Plan B involved getting back in the car, still sweaty and sunscreen-covered, and driving to another sushi place downtown that was one of those all you can eat kinds.
"You sure you want to do this?" Doug asked. "Sushi usually messes up your blood sugar".
"Yes, I do want to do this" I replied "and I have a plan".
The code name of this plan was Operation Combo Bolus and I was about to take it out for it's first dry run.
I have been using an insulin pump for 6 years now and have known about the Combo Bolus since the beginning. Yet I have never used it. Not once.
Because it's always been described as a good tool for dealing with high fat high carb meals like pizza and I don't tend to eat too many of those types of meals.

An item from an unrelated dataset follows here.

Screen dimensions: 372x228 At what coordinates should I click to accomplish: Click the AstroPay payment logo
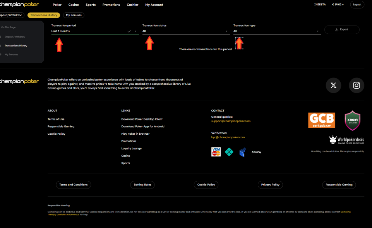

The concept makes sense - take insulin over an extended period of time so that it can work in harmony with the food that is digesting over a long period of time, avoiding post-meal highs hours after eating.
I decided to try it for all you can eat sushi night.
So we ordered our first few sushi rolls and I dialed in 6 units of insulin and a duration of one hour.
Every five minutes I could hear the pump gears whirling as I received another small dose of the 6 units of insulin.
I started my dinner with a blood sugar of about 7. We ended dinner and I was 8.0. We went home, did a few things, sat down to watch an episode of Bloodline and I continued to hover between 8.0-8.5. We went to bed three hours after finishing dinner and my blood sugar was holding steady.
No extra insulin needed to combat skyrocketing blood sugars.
No pre-bed snacks do deal with rage bolus-induced lows.
No midnight pump alarms ruining our sleep.
Operation Combo Bolus was a resounding success.